§ Exercise brief: Repeat each entry below exactly, omitting any picture it holds.
:: The data ::
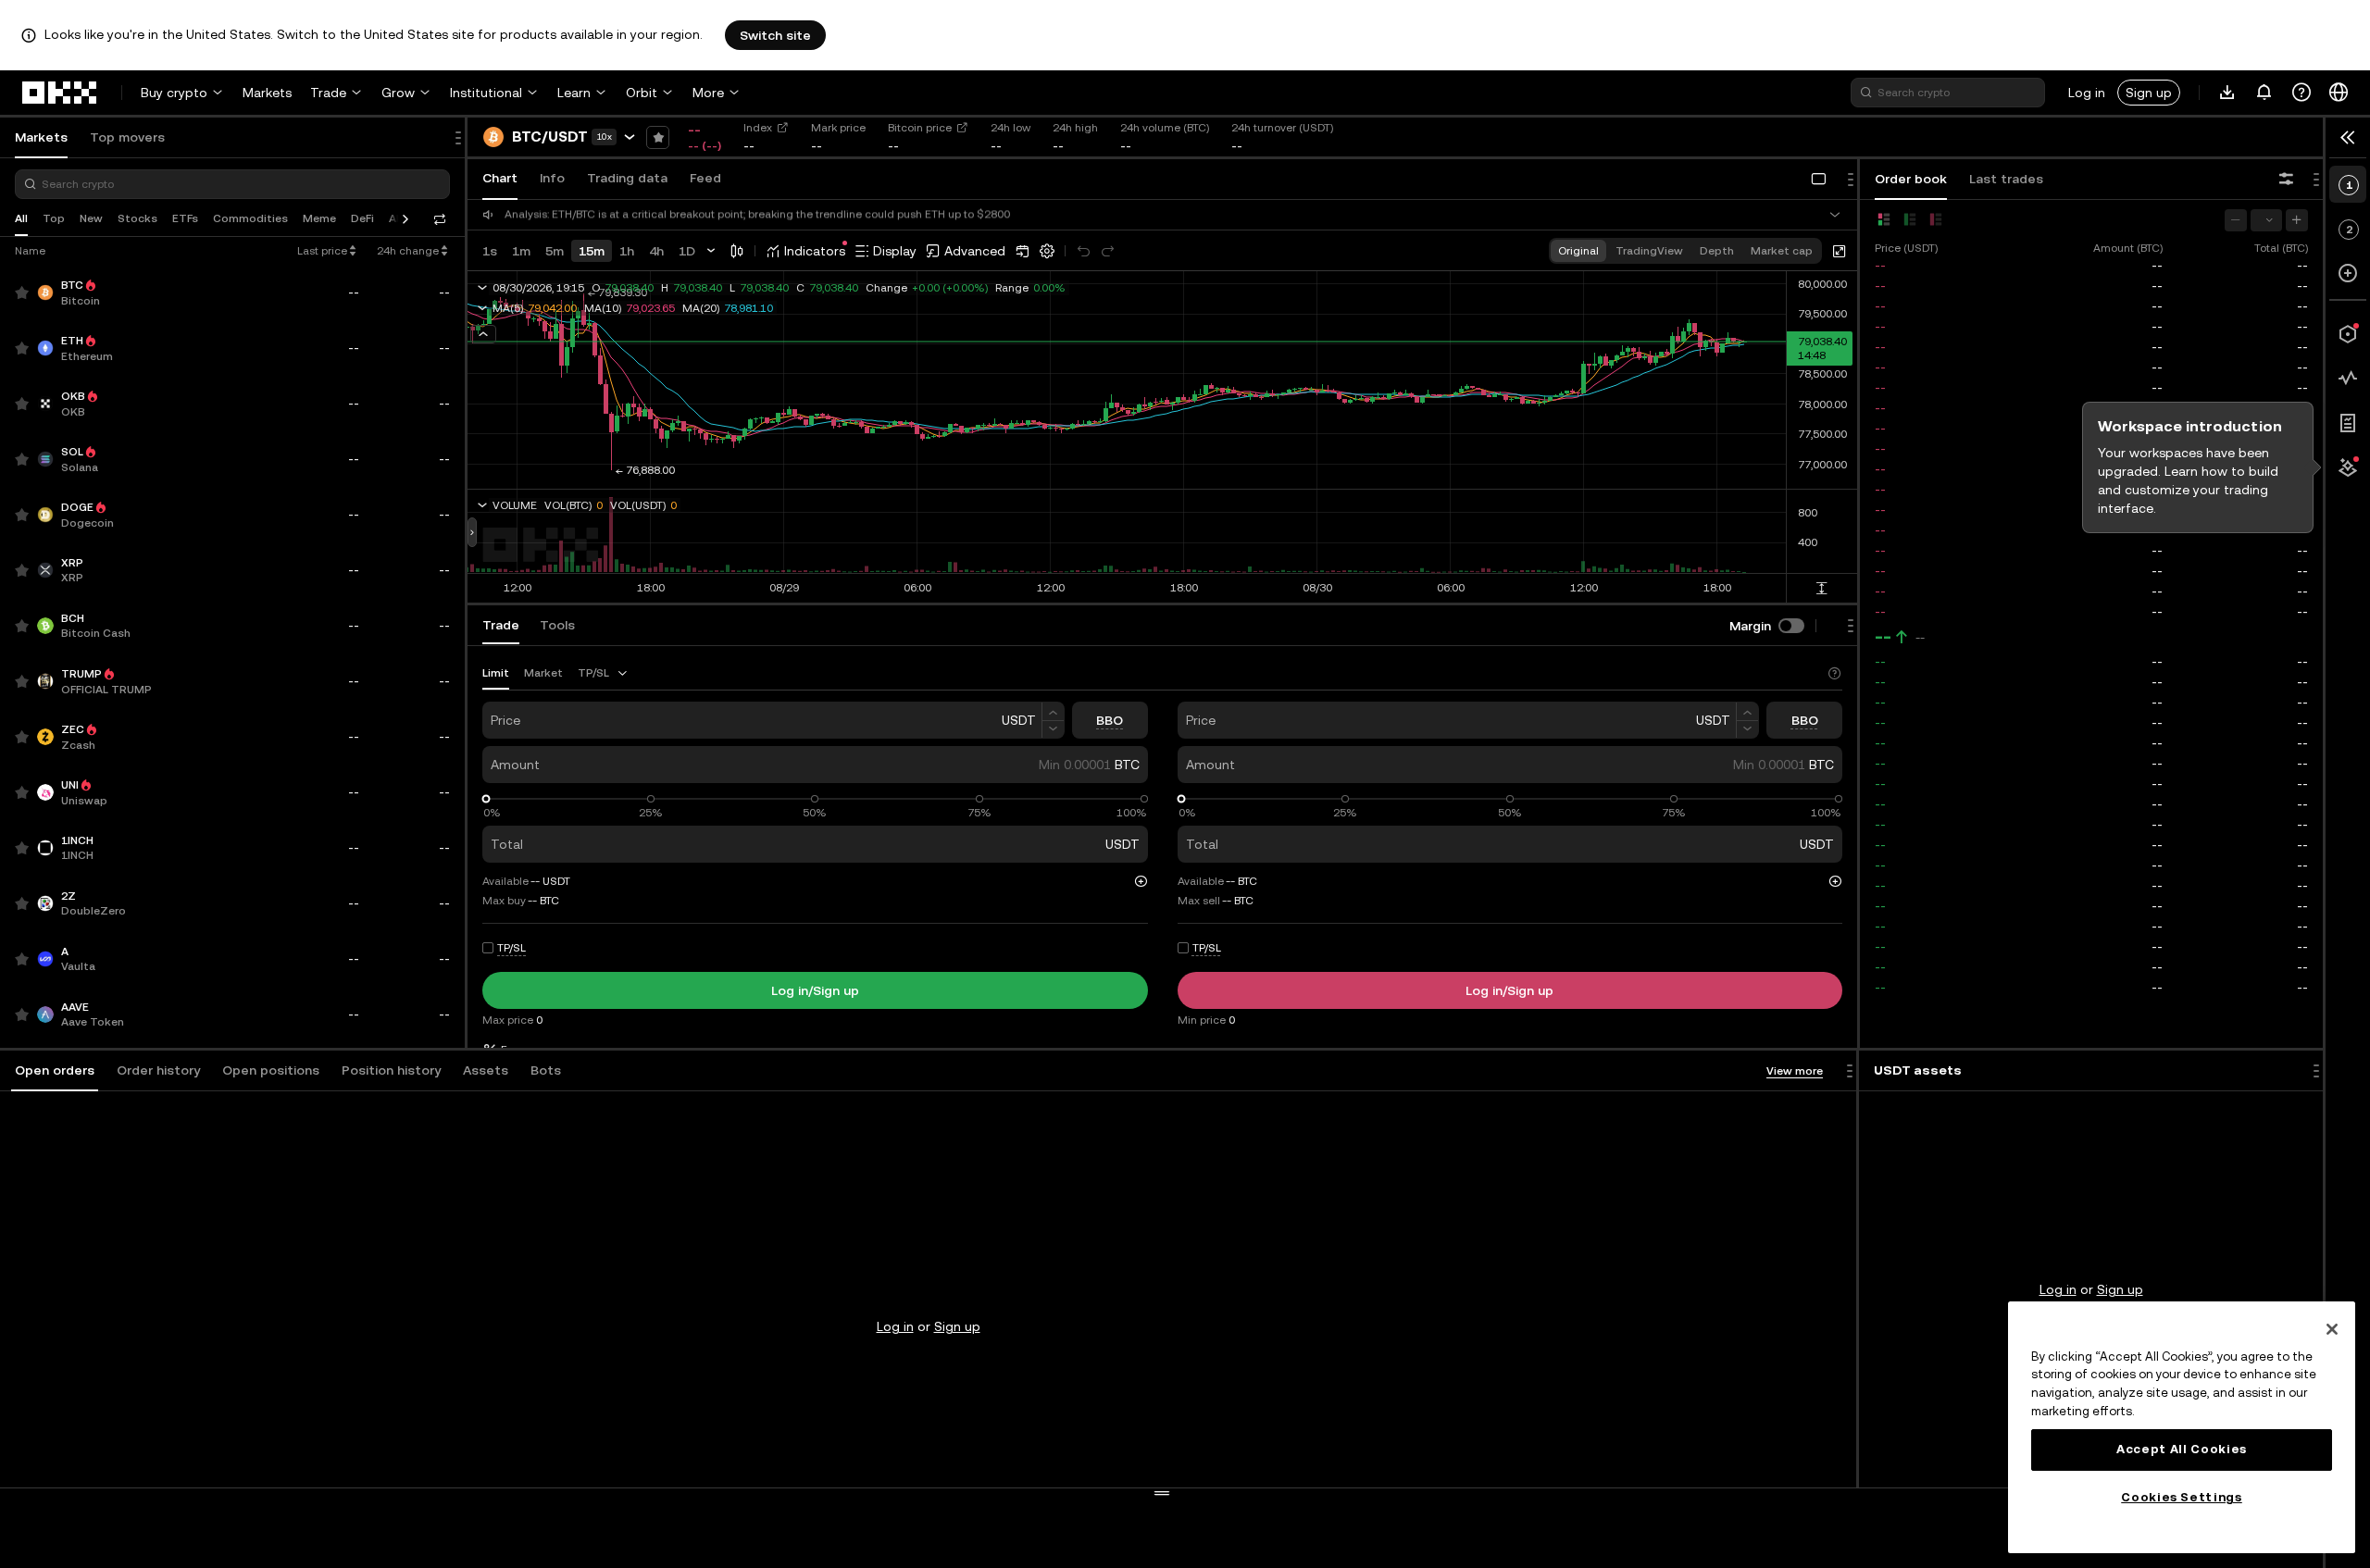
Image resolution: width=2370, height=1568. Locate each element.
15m (592, 250)
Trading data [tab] (627, 177)
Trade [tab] (500, 624)
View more (1794, 1070)
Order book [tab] (1911, 178)
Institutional (486, 92)
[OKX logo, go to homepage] (60, 92)
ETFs (185, 218)
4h (656, 250)
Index (757, 127)
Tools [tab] (557, 624)
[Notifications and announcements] (2264, 92)
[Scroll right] (405, 219)
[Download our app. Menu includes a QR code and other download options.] (2227, 92)
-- (1883, 637)
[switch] (1791, 625)
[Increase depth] (2297, 220)
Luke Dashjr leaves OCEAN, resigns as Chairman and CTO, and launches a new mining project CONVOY (769, 214)
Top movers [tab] (127, 137)
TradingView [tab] (1649, 250)
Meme (319, 218)
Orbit (641, 92)
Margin (1750, 625)
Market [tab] (543, 672)
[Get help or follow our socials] (2301, 92)
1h (626, 250)
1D (687, 250)
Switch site (775, 35)
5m (554, 250)
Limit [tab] (495, 672)
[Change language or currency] (2338, 92)
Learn (574, 92)
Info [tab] (552, 177)
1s (489, 250)
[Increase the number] (1053, 711)
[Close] (2332, 1329)
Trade (328, 92)
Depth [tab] (1717, 250)
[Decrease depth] (2236, 220)
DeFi (362, 218)
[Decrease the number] (1053, 730)
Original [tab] (1578, 250)
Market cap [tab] (1782, 250)
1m (521, 250)
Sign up (2149, 92)
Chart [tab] (500, 177)
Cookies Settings (2181, 1497)
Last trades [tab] (2006, 178)
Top (54, 218)
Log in (2086, 92)
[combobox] (604, 673)
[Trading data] (2347, 378)
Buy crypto (174, 92)
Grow (398, 92)
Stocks (137, 218)
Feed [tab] (705, 177)
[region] (2181, 1427)
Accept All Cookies (2181, 1449)
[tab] (54, 1071)
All (21, 218)
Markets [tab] (41, 137)
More (708, 92)
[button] (54, 1071)
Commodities (250, 218)
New (91, 218)
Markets (267, 92)
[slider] (486, 799)
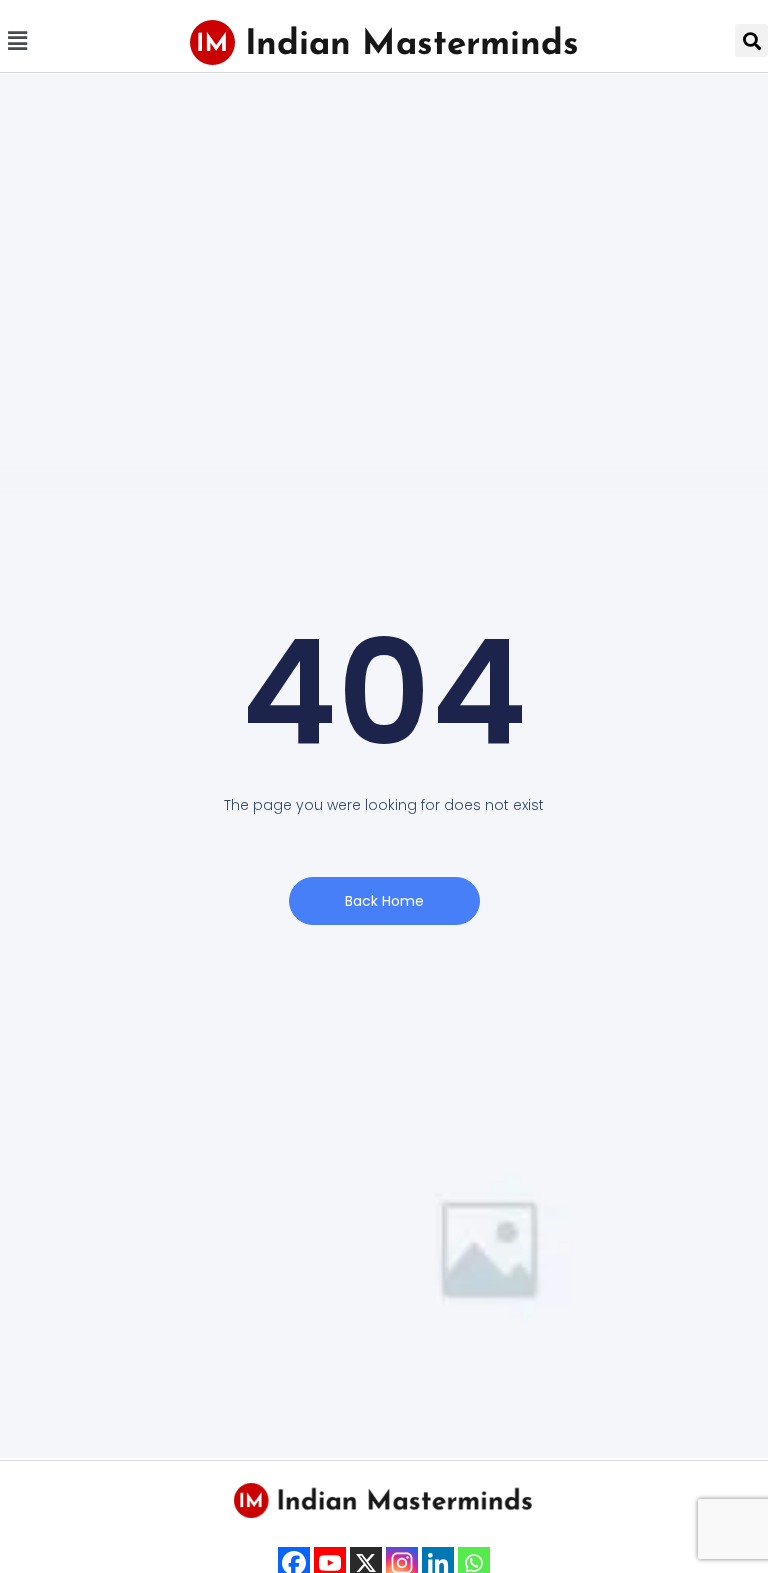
:::
§ Finished exercise:
Image resolution: width=2370, height=1568. Locate each element.
15m (592, 250)
Trading data [tab] (627, 177)
Trade [tab] (500, 624)
View more (1794, 1070)
Order book [tab] (1911, 178)
Institutional (486, 92)
[OKX logo, go to homepage] (60, 92)
ETFs (185, 218)
4h (656, 250)
Index (757, 127)
Tools [tab] (557, 624)
[Notifications and announcements] (2264, 92)
[Scroll right] (405, 219)
[Download our app. Menu includes a QR code and other download options.] (2227, 92)
-- (1883, 637)
[switch] (1791, 625)
[Increase depth] (2297, 220)
Luke Dashjr leaves OCEAN, resigns as Chairman and CTO, and launches a new mining project CONVOY (769, 214)
Top movers [tab] (127, 137)
TradingView [tab] (1649, 250)
Meme (319, 218)
Orbit (641, 92)
Margin (1750, 625)
Market [tab] (543, 672)
[Get help or follow our socials] (2301, 92)
1h (626, 250)
1D (687, 250)
Switch site (775, 35)
5m (554, 250)
Limit [tab] (495, 672)
[Change language or currency] (2338, 92)
Learn (574, 92)
Info [tab] (552, 177)
1s (489, 250)
[Increase the number] (1053, 711)
[Close] (2332, 1329)
Trade (328, 92)
Depth [tab] (1717, 250)
[Decrease depth] (2236, 220)
DeFi (362, 218)
[Decrease the number] (1053, 730)
Original [tab] (1578, 250)
Market cap [tab] (1782, 250)
1m (521, 250)
Sign up (2149, 92)
Chart [tab] (500, 177)
Cookies Settings (2181, 1497)
Last trades [tab] (2006, 178)
Top (54, 218)
Log in (2086, 92)
[combobox] (604, 673)
[Trading data] (2347, 378)
Buy crypto (174, 92)
Grow (398, 92)
Stocks (137, 218)
Feed [tab] (705, 177)
[region] (2181, 1427)
Accept All Cookies (2181, 1449)
[tab] (54, 1071)
All (21, 218)
Markets [tab] (41, 137)
More (708, 92)
[button] (54, 1071)
Commodities (250, 218)
New (91, 218)
Markets (267, 92)
[slider] (486, 799)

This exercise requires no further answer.